• _WHAT YOU ARE ASKED TO DO_
Can you copy the entries below verbatim, starting at the line that contains "The image size is (611, 549)." and stopping after the line that contains "[x=653, y=507]"?

[Entries for locating words and elements]
· · ·

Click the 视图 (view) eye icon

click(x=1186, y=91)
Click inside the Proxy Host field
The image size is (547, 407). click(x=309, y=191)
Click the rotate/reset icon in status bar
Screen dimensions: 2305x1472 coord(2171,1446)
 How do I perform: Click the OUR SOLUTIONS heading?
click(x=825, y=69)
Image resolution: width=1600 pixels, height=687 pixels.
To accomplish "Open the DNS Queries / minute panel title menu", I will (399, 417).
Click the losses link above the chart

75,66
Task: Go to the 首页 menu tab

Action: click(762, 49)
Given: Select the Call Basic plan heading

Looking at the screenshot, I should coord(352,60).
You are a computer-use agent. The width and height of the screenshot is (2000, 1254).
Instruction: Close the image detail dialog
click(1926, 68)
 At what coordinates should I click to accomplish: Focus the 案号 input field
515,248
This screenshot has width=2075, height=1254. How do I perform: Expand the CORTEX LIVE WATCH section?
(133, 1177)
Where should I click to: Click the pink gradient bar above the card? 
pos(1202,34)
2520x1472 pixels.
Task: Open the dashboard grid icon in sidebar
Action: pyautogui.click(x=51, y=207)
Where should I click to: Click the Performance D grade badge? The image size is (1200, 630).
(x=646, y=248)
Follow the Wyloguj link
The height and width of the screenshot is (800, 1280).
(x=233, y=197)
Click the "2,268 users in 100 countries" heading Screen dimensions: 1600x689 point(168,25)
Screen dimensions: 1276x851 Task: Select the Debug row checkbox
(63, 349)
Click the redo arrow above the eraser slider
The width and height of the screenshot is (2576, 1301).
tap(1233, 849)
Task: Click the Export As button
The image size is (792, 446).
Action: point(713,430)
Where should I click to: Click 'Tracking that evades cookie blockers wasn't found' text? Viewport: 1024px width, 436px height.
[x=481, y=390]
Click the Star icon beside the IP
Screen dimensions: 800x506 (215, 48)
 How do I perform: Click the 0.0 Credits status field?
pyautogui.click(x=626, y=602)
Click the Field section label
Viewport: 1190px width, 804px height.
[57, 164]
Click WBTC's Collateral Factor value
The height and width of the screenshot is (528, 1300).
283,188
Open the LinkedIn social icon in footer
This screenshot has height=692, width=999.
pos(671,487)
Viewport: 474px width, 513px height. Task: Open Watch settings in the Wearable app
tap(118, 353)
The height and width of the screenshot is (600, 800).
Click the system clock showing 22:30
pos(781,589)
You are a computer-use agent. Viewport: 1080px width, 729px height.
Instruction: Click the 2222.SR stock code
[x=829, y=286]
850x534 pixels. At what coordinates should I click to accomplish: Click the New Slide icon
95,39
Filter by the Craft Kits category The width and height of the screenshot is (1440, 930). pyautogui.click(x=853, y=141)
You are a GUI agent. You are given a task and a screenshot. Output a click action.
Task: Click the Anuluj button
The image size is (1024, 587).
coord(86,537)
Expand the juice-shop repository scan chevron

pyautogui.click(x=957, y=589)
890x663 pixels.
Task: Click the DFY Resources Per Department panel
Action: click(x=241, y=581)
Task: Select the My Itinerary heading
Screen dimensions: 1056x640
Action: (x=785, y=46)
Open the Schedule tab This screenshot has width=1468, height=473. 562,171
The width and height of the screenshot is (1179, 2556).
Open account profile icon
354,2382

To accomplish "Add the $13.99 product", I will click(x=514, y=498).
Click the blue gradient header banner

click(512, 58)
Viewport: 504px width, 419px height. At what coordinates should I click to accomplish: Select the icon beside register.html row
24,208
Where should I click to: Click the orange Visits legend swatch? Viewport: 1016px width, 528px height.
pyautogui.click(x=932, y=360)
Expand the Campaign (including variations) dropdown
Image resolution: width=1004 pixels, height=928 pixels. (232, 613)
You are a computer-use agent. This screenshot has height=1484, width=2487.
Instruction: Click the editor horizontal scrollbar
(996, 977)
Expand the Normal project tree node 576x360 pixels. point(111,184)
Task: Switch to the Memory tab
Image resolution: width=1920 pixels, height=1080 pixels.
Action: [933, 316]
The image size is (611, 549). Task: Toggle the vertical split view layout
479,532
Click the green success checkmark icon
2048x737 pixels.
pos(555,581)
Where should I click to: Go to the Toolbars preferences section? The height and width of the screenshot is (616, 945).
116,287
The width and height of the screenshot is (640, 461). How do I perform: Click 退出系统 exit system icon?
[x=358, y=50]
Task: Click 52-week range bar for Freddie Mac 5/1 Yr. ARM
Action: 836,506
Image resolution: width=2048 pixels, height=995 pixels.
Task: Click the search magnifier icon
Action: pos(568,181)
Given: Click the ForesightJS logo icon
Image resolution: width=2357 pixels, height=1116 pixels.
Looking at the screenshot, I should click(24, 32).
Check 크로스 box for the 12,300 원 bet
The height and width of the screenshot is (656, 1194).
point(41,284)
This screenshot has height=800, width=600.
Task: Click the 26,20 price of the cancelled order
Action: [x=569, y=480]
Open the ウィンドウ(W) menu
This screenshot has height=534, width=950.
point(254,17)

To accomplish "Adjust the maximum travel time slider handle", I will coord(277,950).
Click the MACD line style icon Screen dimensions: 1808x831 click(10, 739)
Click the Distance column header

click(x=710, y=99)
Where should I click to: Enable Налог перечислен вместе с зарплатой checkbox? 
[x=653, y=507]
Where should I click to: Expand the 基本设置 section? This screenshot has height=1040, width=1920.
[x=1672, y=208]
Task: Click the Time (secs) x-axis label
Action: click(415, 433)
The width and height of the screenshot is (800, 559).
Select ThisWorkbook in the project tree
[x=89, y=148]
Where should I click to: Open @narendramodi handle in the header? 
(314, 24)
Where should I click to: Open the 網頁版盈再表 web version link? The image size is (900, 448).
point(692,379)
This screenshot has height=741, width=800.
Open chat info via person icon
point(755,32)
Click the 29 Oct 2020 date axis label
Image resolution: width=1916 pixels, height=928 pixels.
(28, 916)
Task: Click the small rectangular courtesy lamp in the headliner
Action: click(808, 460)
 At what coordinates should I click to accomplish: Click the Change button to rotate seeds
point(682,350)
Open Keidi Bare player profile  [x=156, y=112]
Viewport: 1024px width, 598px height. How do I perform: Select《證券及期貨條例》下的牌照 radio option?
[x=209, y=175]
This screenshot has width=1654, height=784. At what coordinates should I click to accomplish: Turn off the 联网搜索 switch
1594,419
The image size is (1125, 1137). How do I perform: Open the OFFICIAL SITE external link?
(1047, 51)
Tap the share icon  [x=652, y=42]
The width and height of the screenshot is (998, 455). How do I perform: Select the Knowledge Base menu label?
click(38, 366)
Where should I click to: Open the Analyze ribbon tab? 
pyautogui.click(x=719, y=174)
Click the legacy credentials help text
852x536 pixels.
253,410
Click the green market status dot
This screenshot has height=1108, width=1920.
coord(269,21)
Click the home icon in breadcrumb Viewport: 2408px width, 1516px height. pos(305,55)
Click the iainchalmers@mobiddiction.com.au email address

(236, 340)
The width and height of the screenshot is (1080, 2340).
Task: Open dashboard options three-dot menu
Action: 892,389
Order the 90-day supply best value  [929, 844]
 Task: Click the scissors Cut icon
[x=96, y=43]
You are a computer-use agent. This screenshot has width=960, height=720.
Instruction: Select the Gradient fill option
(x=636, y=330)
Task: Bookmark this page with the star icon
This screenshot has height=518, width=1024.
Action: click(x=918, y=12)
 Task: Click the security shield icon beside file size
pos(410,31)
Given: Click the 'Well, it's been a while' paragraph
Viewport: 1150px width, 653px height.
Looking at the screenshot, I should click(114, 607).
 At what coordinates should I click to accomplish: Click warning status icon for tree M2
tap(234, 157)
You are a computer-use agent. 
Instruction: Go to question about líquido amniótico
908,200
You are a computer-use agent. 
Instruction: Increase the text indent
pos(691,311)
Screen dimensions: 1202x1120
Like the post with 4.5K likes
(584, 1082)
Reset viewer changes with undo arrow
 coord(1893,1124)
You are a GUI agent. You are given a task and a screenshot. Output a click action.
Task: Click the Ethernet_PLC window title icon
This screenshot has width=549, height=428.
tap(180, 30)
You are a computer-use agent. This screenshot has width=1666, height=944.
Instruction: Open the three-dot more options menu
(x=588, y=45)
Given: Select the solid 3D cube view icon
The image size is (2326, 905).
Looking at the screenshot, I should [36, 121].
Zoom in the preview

· · ·

• _SOLUTION TO THIS TASK_
The image size is (611, 549). Task: Toggle the vertical split view layout
479,532
Click the green success checkmark icon
2048x737 pixels.
pos(555,581)
Where should I click to: Go to the Toolbars preferences section? The height and width of the screenshot is (616, 945).
116,287
The width and height of the screenshot is (640, 461). How do I perform: Click 退出系统 exit system icon?
[x=358, y=50]
Task: Click 52-week range bar for Freddie Mac 5/1 Yr. ARM
Action: 836,506
Image resolution: width=2048 pixels, height=995 pixels.
Task: Click the search magnifier icon
Action: pos(568,181)
Given: Click the ForesightJS logo icon
Image resolution: width=2357 pixels, height=1116 pixels.
Looking at the screenshot, I should click(24, 32).
Check 크로스 box for the 12,300 원 bet
The height and width of the screenshot is (656, 1194).
point(41,284)
This screenshot has height=800, width=600.
Task: Click the 26,20 price of the cancelled order
Action: [x=569, y=480]
Open the ウィンドウ(W) menu
This screenshot has height=534, width=950.
point(254,17)

To accomplish "Adjust the maximum travel time slider handle", I will coord(277,950).
Click the MACD line style icon Screen dimensions: 1808x831 click(10, 739)
Click the Distance column header

click(x=710, y=99)
Where should I click to: Enable Налог перечислен вместе с зарплатой checkbox? 
[x=653, y=507]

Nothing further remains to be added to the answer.